Financial Aid Applications Could be Simplified

The Financial Aid Simplification and Transparency Act, a bill proposed by U.S. Sen. Michael Bennett (D-Colo.) and Sen. Lamar Alexander (R-Tenn.) would streamline the current federal aid application process and encourage more college students to apply for federal aid.  Additionally, the FAST Act would give students information about their financial options earlier to help them make more informed financial decisions.
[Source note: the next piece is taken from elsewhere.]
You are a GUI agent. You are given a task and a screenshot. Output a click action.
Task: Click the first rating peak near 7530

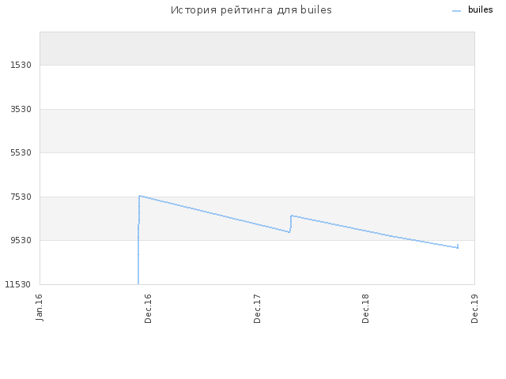140,196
Currently, the Free Application for Federal Student Aid, or FAFSA, is the primary tool used to determine a student’s federal aid eligibility. The FAST Act would cut the current 100-page questionnaire to a postcard-sized document called the “Student Aid Short Form” that asks two simple questions:  What is your family size? What was your household income two years ago?  These two questions, along with information already collected by the IRS, would provide 95%-96% of the information that’s needed from all students, according to Bennet.
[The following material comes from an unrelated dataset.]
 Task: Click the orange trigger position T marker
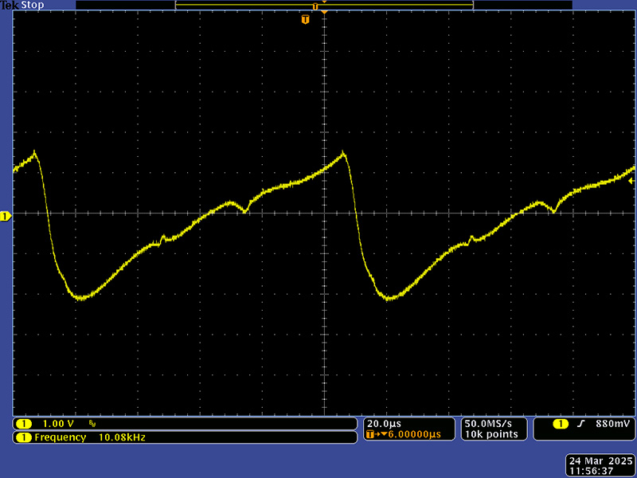click(305, 19)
However, Stephen Dietz, Associate Dean of Student Services at Southeast Community College isn’t convinced the bill will have a big impact on the number of financial aid applicants. “If a student wants financial aid, they will fill out the FAFSA form.  I don’t think it prevents a student from receiving financial aid.” 

However, Dietz does admit that some students who do not apply may be missing out. “Sometimes students will assume their parents make too much money for them to qualify, and I wonder why these students don’t go through the effort.  I always encourage students to at least fill out the form.”

The National Association of Student Financial Aid Administrators reports that first-year full-time college students who fill out a FAFSA form are 72% more likely to remain in college than their counterparts who fail to file. For lower-income Pell Grant-eligible students, the effect is more notable, with a 122% increase in odds of college commitment. 

On top of streamlining the application process, the FAST Act will notify students of their aid status much earlier, possibly during their junior year of high school.  Helping students get financial aid faster will possibly discourage over-borrowing by limiting the amount that students can borrow based on their enrollment.  Undergraduate students would have an annual loan limit of $8,000 while their graduate counterparts would be limited to $30,000 in federal loans per year.  Part-time students would be offered a pro-rated rate that reflects their enrollment status.

According to Alexander, by getting financial aid information to families sooner, the FAST Act will also protect taxpayers  by keeping them from lending more money to students than they’re able to repay. The bill also proposes consolidating the six different federal loan programs into three different loans:  one undergraduate loan program, one graduate loan program, and one parent loan program.

 “Under a simplified system we can expect more students will enroll and stay in school,” says Bennet. Other bill measures include restoring year-round Pell grant access and simplifying loan repayment to two basic options, 10-year repayment or an income based plan.